Add x86_64-linux-gnu emulator

I wanted a tiny scriptable meltdown proof way to run userspace programs
and visualize how program execution impacts memory. It helps to explain
how things like Actually Portable Executable works. It can show you how
the GCC generated code is going about manipulating matrices and more. I
didn't feel fully comfortable with Qemu and Bochs because I'm not smart
enough to understand them. I wanted something like gVisor but with much
stronger levels of assurances. I wanted a single binary that'll run, on
all major operating systems with an embedded GPL barrier ZIP filesystem
that is tiny enough to transpile to JavaScript and run in browsers too.

https://justine.storage.googleapis.com/emulator625.mp4

libc/alg/tarjan.c

@@ -19,8 +19,8 @@
 ╚─────────────────────────────────────────────────────────────────────────────*/
 #include "libc/alg/alg.h"
 #include "libc/assert.h"
-#include "libc/bits/safemacros.h"
 #include "libc/limits.h"
+#include "libc/macros.h"
 #include "libc/mem/mem.h"

(Rows taken from a screen grounding dataset)
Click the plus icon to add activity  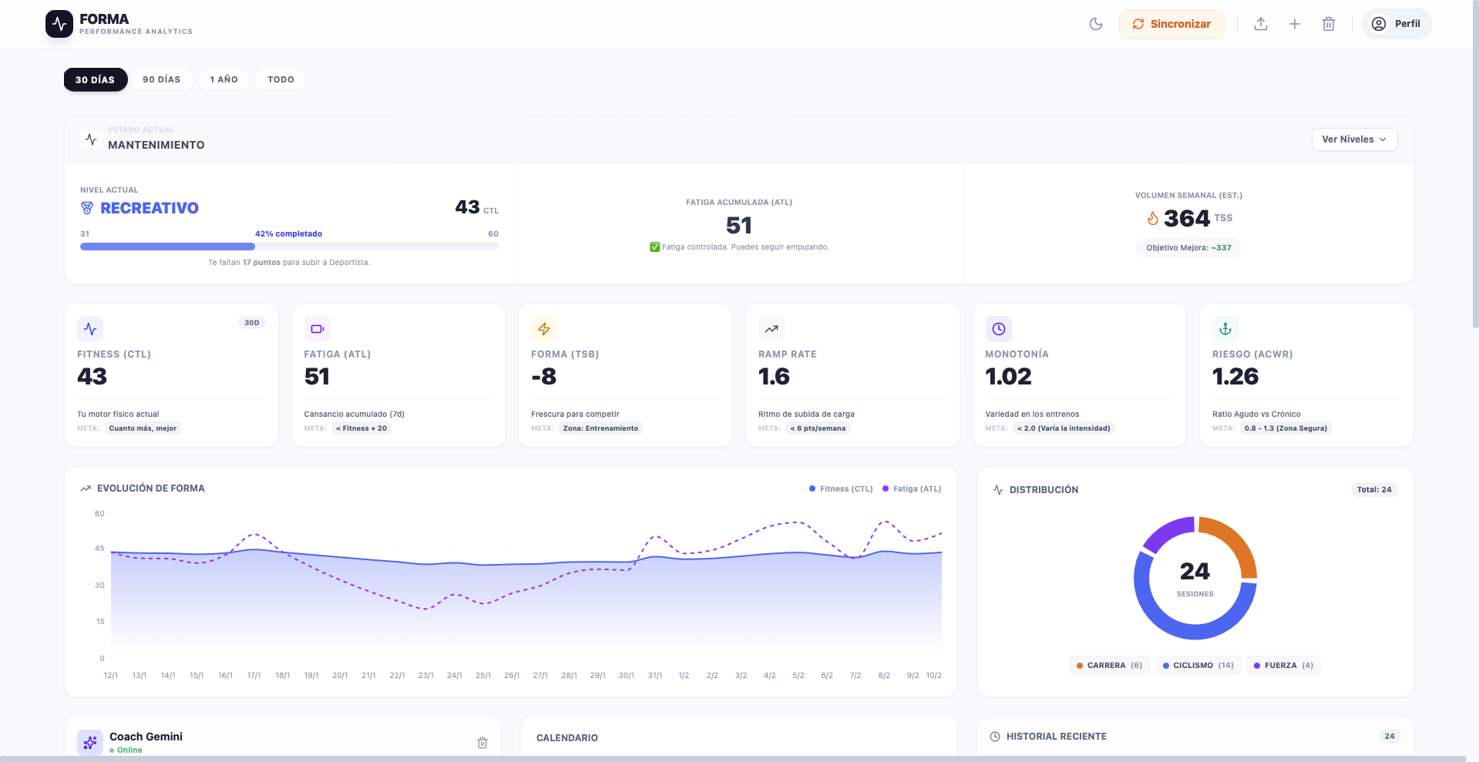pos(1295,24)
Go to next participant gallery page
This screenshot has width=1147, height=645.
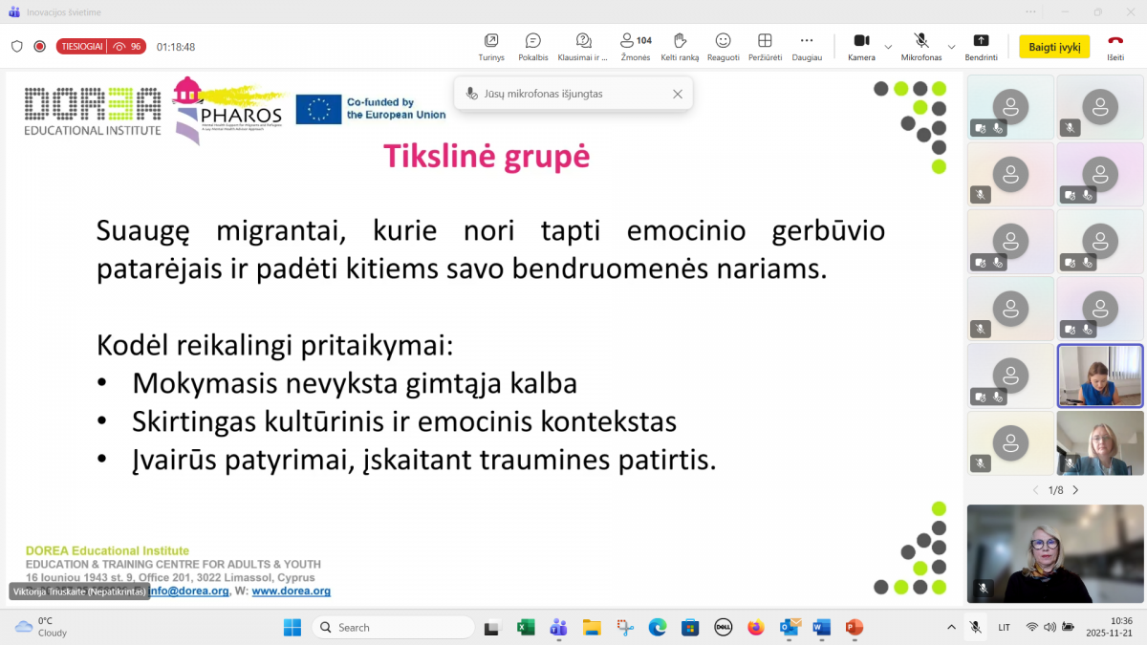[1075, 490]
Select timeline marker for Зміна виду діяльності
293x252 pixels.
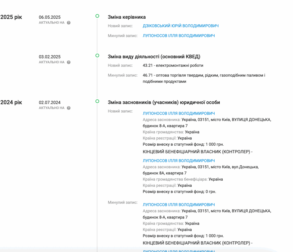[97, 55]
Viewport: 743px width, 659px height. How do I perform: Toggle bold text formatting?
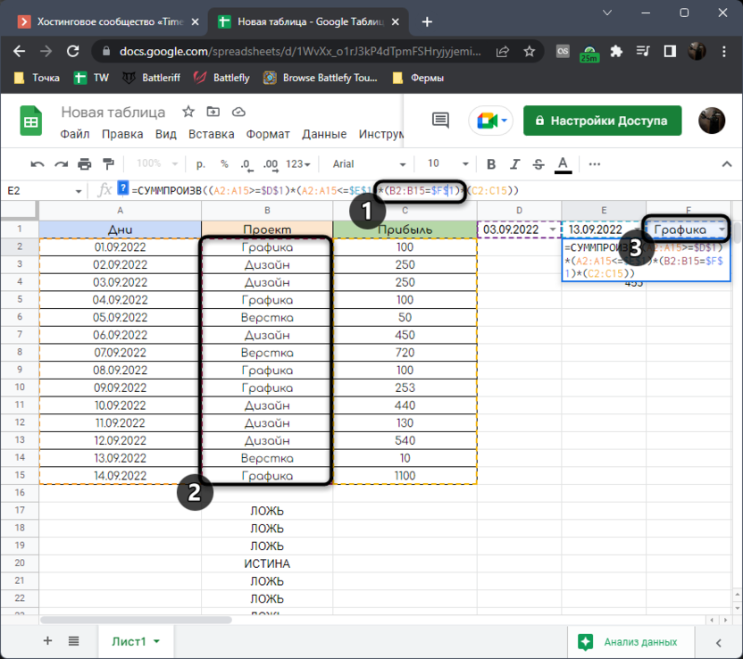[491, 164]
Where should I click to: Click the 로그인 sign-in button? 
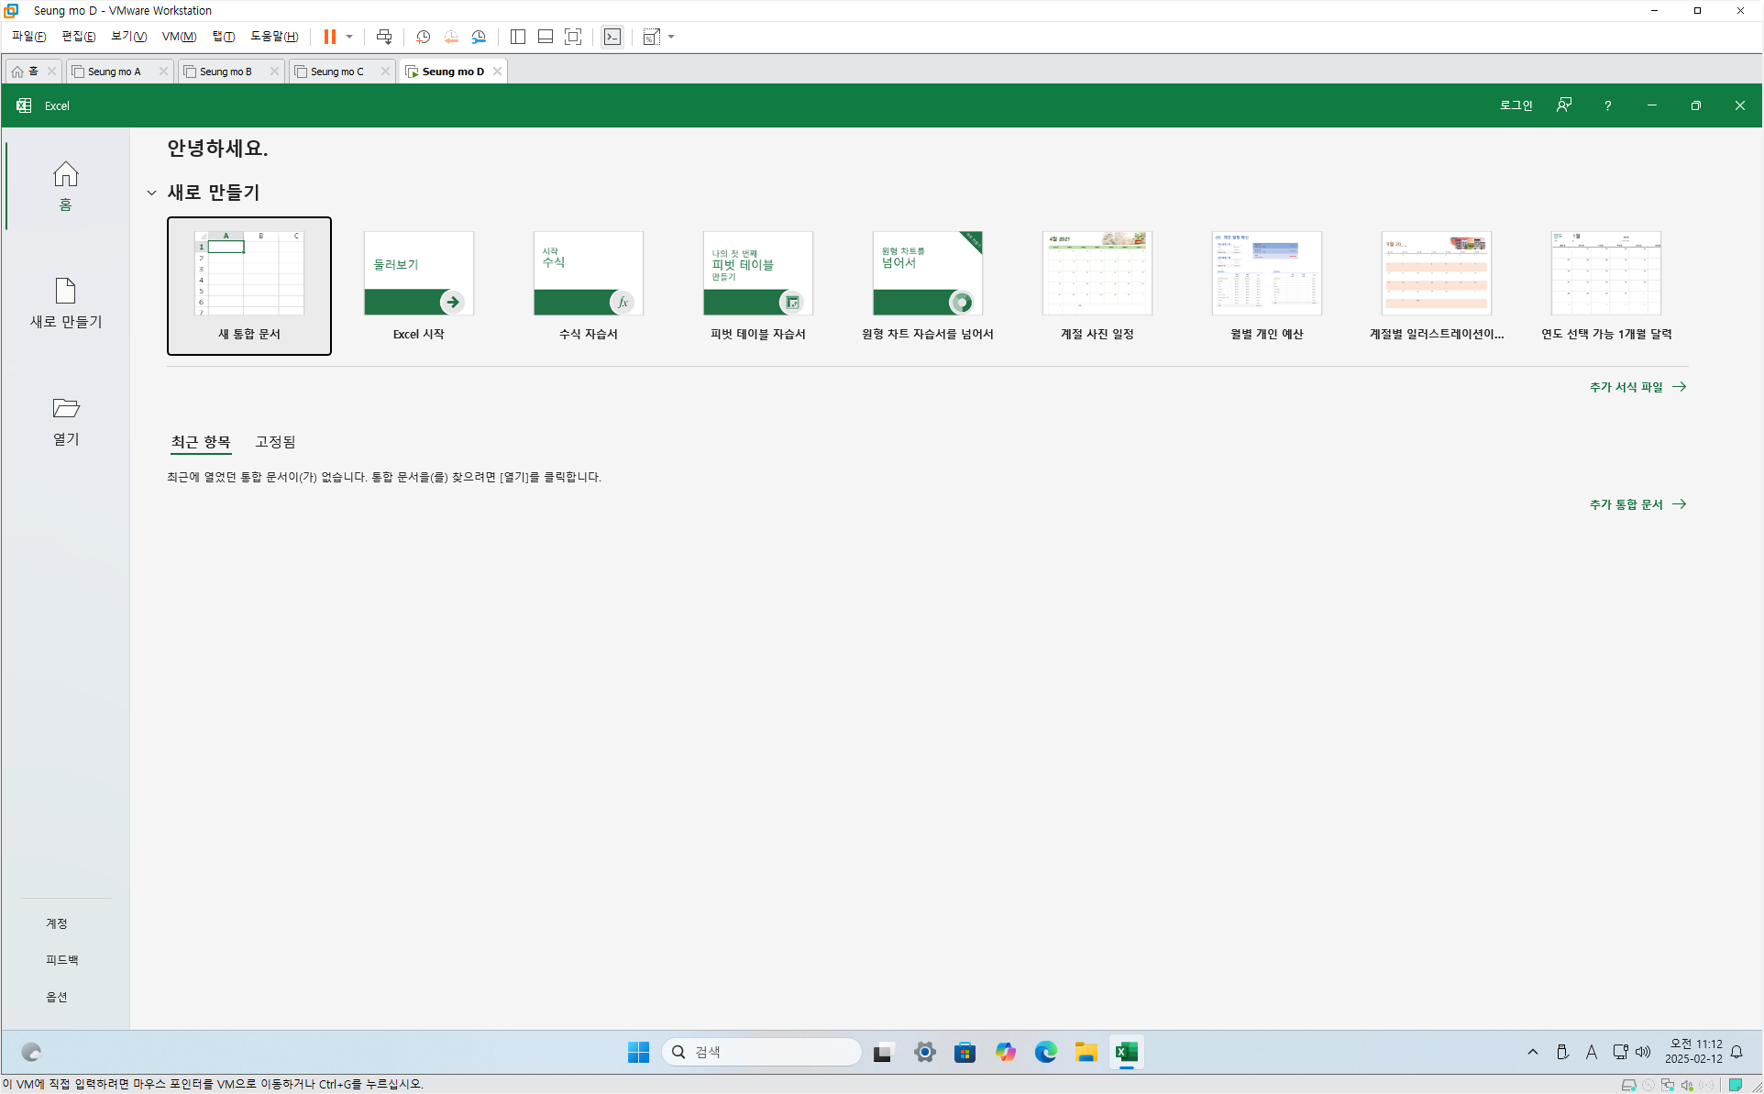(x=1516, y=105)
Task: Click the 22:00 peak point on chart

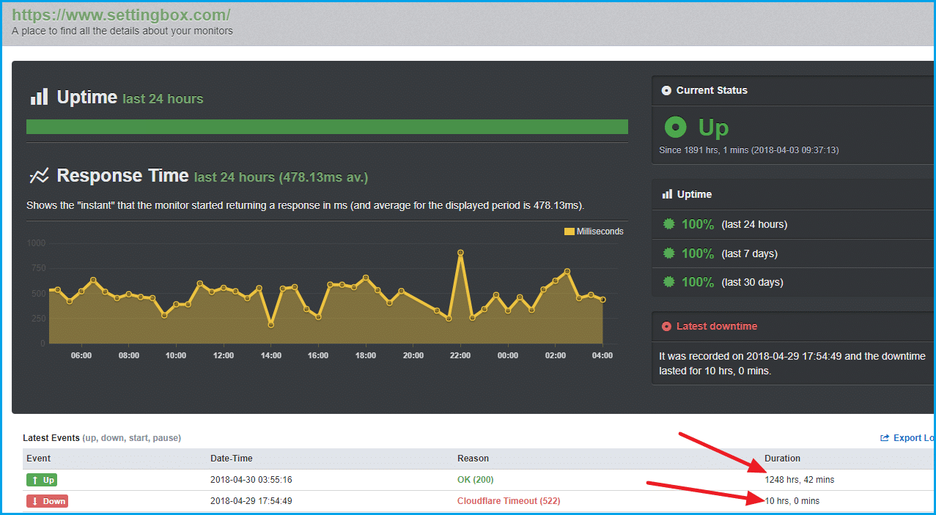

• [PROMPT 1]
According to the emulator commit message, which two existing tools was the author not fully comfortable with?
• [PROMPT 2]
Reproduce the emulator commit message from "I wanted a tiny" to "in browsers too.".
These records have no connection to the emulator commit message.

• [EXPECTED ANSWER 1]
Qemu and Bochs.

• [EXPECTED ANSWER 2]
I wanted a tiny scriptable meltdown proof way to run userspace programs
and visualize how program execution impacts memory. It helps to explain
how things like Actually Portable Executable works. It can show you how
the GCC generated code is going about manipulating matrices and more. I
didn't feel fully comfortable with Qemu and Bochs because I'm not smart
enough to understand them. I wanted something like gVisor but with much
stronger levels of assurances. I wanted a single binary that'll run, on
all major operating systems with an embedded GPL barrier ZIP filesystem
that is tiny enough to transpile to JavaScript and run in browsers too.